Exactly where things stand with any federal probes isn’t clear. Whereas Gray supporters have grumbled about the feds being overly aggressive in pursuing the mayor’s campaign, no one’s saying how much energy they’ve put into looking at Brown. It could be a lot, it could be a little—but it’s worth noting that several former Brown campaign workers LL spoke with say they’ve not been contacted by authorities.
So for a District trying to burnish its ethical reputation, are these types of connections between Holder and city officials something to worry about?
The normally verbose Paul Craney, executive director of the D.C. GOP, is judicious in his comments. “The perception could be growing among certain people that not enough is being done,” he says. “It’s the cozy factor; something needs to happen soon.”
Two academics who spend time thinking about this kind of thing were a bit more blunt. Stephen Gillers, a legal ethics expert and law professor at New York University, says Holder’s declaration that Gray would be a “great mayor” could pose a problem were Holder to get involved in the investigation. “Holder can now be seen to have an interest in vindicating his prediction.”

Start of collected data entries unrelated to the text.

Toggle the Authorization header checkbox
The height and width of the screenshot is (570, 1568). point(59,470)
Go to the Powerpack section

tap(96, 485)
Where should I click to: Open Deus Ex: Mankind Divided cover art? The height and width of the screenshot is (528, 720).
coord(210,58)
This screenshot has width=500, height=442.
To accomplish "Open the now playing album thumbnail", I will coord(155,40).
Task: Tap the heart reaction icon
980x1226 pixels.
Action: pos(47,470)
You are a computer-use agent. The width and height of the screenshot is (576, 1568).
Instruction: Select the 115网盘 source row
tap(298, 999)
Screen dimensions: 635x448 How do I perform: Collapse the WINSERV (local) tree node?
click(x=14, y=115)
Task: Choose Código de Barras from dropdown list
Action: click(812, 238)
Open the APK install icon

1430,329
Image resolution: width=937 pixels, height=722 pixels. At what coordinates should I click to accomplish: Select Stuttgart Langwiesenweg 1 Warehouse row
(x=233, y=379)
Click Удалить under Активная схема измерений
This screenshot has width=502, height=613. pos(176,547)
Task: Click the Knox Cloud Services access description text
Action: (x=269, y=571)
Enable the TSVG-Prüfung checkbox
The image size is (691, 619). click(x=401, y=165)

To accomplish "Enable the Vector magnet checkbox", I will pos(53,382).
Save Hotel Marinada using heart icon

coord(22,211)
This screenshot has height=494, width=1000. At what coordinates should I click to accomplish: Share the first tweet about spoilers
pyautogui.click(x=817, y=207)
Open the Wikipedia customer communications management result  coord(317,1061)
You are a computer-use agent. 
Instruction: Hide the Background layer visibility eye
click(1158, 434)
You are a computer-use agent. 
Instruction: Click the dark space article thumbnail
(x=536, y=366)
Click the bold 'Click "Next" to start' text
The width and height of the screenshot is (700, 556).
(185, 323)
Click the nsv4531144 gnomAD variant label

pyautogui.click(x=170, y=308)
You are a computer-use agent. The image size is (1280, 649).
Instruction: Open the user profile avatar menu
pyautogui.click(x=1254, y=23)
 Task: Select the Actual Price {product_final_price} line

Lawyers familiar with how these things work say there’s little chance Holder would be personally involved in either case. A spokesman for Ron Machen, the current U.S attorney for the District who is investigating both Gray and Brown, declined to discuss the “mechanics of charging decisions.” But a spokeswoman for Holder said that these types of “prosecutorial decisions” are made at the local level.
What about the line prosecutors assigned the cases, might they not want to risk making their boss look bad by prosecuting his pals? Fat chance, says Fred Cooke Jr., the go-to defense attorney for District pols in trouble. Cooke, who currently represents Brown, says federal prosecutors aren’t the types to be swayed by their bosses’ connections. “You’re dealing with Type A personalities,” says Cooke. “They’re looking out for numero uno.”
But George Washington University law professor Jonathan Turley says there’s still “no question” of an appearance of a potential conflict of interest. At a minimum, Turley says, Holder needs to make a very public statement saying he will have nothing to do with Gray and Brown’s cases. Such a move would not only reassure the general public, says Turley, but the career prosecutors assigned to the cases as well.
Don’t expect any type of public statement from Holder soon, though.
“Anyone that thinks that we would go light on somebody because of a relationship doesn’t know the attorney general and doesn’t know me,” Machen said recently on the Kojo Nnamdi Show on WAMU. “That’s not how the man operates.”
Ah, but is it not? A glance through the archives shows that when Holder’s three and a half year stint as the District’s top federal prosecutor ended, the summaries of his career all held a common criticism: He was soft on public corruption.
Del. Eleanor Holmes Norton was quoted in Washingtonian saying that the U.S. Attorney’s Office under Holder “obviously hasn’t been aggressive enough” in pursuing D.C. officials. And a Washington City Paper profile lambasted Holder for being afraid to take on then-Mayor Marion Barry, saying Holder had “precious little impact on the city’s endemic municipal corruption.”
At the time, Holder rejected that criticism and echoed the same lines that his office and Machen say now: that they follow the facts wherever they lead, regardless of politics.
And that’s almost certainly true…right?